# Problem details
Retype the listing below verbatim, keeping every line and character unchanged.

# Items drawn from a data source

============

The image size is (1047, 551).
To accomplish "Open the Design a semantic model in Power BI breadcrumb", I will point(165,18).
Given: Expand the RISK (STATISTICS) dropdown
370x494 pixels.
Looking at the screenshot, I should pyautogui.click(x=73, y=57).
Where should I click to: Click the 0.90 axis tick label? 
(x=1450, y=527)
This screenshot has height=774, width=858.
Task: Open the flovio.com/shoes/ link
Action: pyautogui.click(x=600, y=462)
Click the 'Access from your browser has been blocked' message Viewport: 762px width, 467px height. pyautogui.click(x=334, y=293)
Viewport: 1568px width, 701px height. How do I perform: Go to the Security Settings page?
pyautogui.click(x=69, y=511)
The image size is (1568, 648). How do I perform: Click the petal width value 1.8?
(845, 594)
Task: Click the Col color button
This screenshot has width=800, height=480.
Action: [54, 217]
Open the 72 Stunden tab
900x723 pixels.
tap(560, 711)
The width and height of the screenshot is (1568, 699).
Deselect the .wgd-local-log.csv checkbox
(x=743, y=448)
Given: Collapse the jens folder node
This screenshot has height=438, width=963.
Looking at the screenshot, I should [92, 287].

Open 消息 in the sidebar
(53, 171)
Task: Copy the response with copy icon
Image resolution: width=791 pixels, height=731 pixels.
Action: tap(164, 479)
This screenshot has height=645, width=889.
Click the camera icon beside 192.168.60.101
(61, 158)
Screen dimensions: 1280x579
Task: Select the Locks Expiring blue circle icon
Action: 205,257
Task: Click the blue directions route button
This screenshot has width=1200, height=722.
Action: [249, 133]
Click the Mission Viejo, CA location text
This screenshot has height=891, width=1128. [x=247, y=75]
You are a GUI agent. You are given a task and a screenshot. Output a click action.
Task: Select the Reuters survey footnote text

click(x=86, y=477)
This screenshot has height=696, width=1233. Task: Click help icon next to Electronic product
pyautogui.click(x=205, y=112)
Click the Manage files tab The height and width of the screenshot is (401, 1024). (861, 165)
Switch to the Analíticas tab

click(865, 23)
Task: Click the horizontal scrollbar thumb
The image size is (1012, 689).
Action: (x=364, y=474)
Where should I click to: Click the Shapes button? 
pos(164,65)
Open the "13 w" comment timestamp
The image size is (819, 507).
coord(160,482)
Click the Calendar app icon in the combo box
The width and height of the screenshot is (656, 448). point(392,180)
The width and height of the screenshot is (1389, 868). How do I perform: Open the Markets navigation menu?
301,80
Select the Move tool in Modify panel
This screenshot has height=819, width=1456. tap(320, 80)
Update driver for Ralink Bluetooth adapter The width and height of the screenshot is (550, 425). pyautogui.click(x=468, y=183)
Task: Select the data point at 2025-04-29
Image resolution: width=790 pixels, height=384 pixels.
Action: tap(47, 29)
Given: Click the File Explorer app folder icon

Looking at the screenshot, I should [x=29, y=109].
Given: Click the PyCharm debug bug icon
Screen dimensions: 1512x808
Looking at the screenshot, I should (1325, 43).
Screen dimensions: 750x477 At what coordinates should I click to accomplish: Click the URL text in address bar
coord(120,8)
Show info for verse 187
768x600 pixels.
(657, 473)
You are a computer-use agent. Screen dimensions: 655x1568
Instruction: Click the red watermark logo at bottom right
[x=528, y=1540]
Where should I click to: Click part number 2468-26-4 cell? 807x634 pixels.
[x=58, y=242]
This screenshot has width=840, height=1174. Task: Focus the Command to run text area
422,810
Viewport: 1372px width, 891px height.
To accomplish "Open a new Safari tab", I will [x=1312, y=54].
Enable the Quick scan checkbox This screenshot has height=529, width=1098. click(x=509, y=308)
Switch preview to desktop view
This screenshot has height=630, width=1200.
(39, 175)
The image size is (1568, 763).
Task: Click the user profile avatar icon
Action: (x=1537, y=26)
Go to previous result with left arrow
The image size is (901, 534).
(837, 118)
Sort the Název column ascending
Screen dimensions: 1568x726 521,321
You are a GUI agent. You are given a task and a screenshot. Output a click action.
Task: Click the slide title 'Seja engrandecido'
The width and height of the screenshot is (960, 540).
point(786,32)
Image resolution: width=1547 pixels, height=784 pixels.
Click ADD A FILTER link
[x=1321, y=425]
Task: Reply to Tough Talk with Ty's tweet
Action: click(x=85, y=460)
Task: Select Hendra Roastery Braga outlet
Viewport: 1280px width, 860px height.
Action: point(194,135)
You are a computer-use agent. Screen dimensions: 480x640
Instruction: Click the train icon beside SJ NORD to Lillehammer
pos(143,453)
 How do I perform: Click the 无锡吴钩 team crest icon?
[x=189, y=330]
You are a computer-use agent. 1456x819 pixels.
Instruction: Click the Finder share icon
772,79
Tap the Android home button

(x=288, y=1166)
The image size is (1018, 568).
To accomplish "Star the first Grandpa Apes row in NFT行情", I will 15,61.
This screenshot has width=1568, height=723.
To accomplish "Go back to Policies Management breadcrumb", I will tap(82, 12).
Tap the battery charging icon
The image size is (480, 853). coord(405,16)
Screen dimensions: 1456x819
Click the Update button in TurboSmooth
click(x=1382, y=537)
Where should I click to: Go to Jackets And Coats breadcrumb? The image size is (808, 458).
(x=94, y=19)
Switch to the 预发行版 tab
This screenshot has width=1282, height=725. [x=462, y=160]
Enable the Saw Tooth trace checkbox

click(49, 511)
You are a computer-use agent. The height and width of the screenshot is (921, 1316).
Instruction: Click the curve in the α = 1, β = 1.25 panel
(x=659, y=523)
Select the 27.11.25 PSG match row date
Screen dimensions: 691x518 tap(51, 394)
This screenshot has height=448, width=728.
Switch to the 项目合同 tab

============

# Result of the task
The image size is (1047, 551).
To accomplish "Open the Design a semantic model in Power BI breadcrumb", I will point(165,18).
Given: Expand the RISK (STATISTICS) dropdown
370x494 pixels.
Looking at the screenshot, I should pyautogui.click(x=73, y=57).
Where should I click to: Click the 0.90 axis tick label? 
(x=1450, y=527)
This screenshot has height=774, width=858.
Task: Open the flovio.com/shoes/ link
Action: pyautogui.click(x=600, y=462)
Click the 'Access from your browser has been blocked' message Viewport: 762px width, 467px height. pyautogui.click(x=334, y=293)
Viewport: 1568px width, 701px height. How do I perform: Go to the Security Settings page?
pyautogui.click(x=69, y=511)
The image size is (1568, 648). How do I perform: Click the petal width value 1.8?
(845, 594)
Task: Click the Col color button
This screenshot has width=800, height=480.
Action: [54, 217]
Open the 72 Stunden tab
900x723 pixels.
tap(560, 711)
The width and height of the screenshot is (1568, 699).
Deselect the .wgd-local-log.csv checkbox
(x=743, y=448)
Given: Collapse the jens folder node
This screenshot has height=438, width=963.
Looking at the screenshot, I should [92, 287].

Open 消息 in the sidebar
(53, 171)
Task: Copy the response with copy icon
Image resolution: width=791 pixels, height=731 pixels.
Action: tap(164, 479)
This screenshot has height=645, width=889.
Click the camera icon beside 192.168.60.101
(61, 158)
Screen dimensions: 1280x579
Task: Select the Locks Expiring blue circle icon
Action: 205,257
Task: Click the blue directions route button
This screenshot has width=1200, height=722.
Action: [249, 133]
Click the Mission Viejo, CA location text
This screenshot has height=891, width=1128. [x=247, y=75]
You are a GUI agent. You are given a task and a screenshot. Output a click action.
Task: Select the Reuters survey footnote text

click(x=86, y=477)
This screenshot has height=696, width=1233. Task: Click help icon next to Electronic product
pyautogui.click(x=205, y=112)
Click the Manage files tab The height and width of the screenshot is (401, 1024). (861, 165)
Switch to the Analíticas tab

click(865, 23)
Task: Click the horizontal scrollbar thumb
The image size is (1012, 689).
Action: (x=364, y=474)
Where should I click to: Click the Shapes button? 
pos(164,65)
Open the "13 w" comment timestamp
The image size is (819, 507).
coord(160,482)
Click the Calendar app icon in the combo box
The width and height of the screenshot is (656, 448). point(392,180)
The width and height of the screenshot is (1389, 868). How do I perform: Open the Markets navigation menu?
301,80
Select the Move tool in Modify panel
This screenshot has height=819, width=1456. tap(320, 80)
Update driver for Ralink Bluetooth adapter The width and height of the screenshot is (550, 425). pyautogui.click(x=468, y=183)
Task: Select the data point at 2025-04-29
Image resolution: width=790 pixels, height=384 pixels.
Action: tap(47, 29)
Given: Click the File Explorer app folder icon

Looking at the screenshot, I should [x=29, y=109].
Given: Click the PyCharm debug bug icon
Screen dimensions: 1512x808
Looking at the screenshot, I should (1325, 43).
Screen dimensions: 750x477 At what coordinates should I click to accomplish: Click the URL text in address bar
coord(120,8)
Show info for verse 187
768x600 pixels.
(657, 473)
You are a computer-use agent. Screen dimensions: 655x1568
Instruction: Click the red watermark logo at bottom right
[x=528, y=1540]
Where should I click to: Click part number 2468-26-4 cell? 807x634 pixels.
[x=58, y=242]
This screenshot has width=840, height=1174. Task: Focus the Command to run text area
422,810
Viewport: 1372px width, 891px height.
To accomplish "Open a new Safari tab", I will [x=1312, y=54].
Enable the Quick scan checkbox This screenshot has height=529, width=1098. click(x=509, y=308)
Switch preview to desktop view
This screenshot has height=630, width=1200.
(39, 175)
The image size is (1568, 763).
Task: Click the user profile avatar icon
Action: (x=1537, y=26)
Go to previous result with left arrow
The image size is (901, 534).
(837, 118)
Sort the Název column ascending
Screen dimensions: 1568x726 521,321
You are a GUI agent. You are given a task and a screenshot. Output a click action.
Task: Click the slide title 'Seja engrandecido'
The width and height of the screenshot is (960, 540).
point(786,32)
Image resolution: width=1547 pixels, height=784 pixels.
Click ADD A FILTER link
[x=1321, y=425]
Task: Reply to Tough Talk with Ty's tweet
Action: click(x=85, y=460)
Task: Select Hendra Roastery Braga outlet
Viewport: 1280px width, 860px height.
Action: point(194,135)
You are a computer-use agent. Screen dimensions: 480x640
Instruction: Click the train icon beside SJ NORD to Lillehammer
pos(143,453)
 How do I perform: Click the 无锡吴钩 team crest icon?
[x=189, y=330]
You are a computer-use agent. 1456x819 pixels.
Instruction: Click the Finder share icon
772,79
Tap the Android home button

(x=288, y=1166)
The image size is (1018, 568).
To accomplish "Star the first Grandpa Apes row in NFT行情", I will 15,61.
This screenshot has width=1568, height=723.
To accomplish "Go back to Policies Management breadcrumb", I will tap(82, 12).
Tap the battery charging icon
The image size is (480, 853). coord(405,16)
Screen dimensions: 1456x819
Click the Update button in TurboSmooth
click(x=1382, y=537)
Where should I click to: Go to Jackets And Coats breadcrumb? The image size is (808, 458).
(x=94, y=19)
Switch to the 预发行版 tab
This screenshot has width=1282, height=725. [x=462, y=160]
Enable the Saw Tooth trace checkbox

click(49, 511)
You are a computer-use agent. The height and width of the screenshot is (921, 1316).
Instruction: Click the curve in the α = 1, β = 1.25 panel
(x=659, y=523)
Select the 27.11.25 PSG match row date
Screen dimensions: 691x518 tap(51, 394)
This screenshot has height=448, width=728.
Switch to the 项目合同 tab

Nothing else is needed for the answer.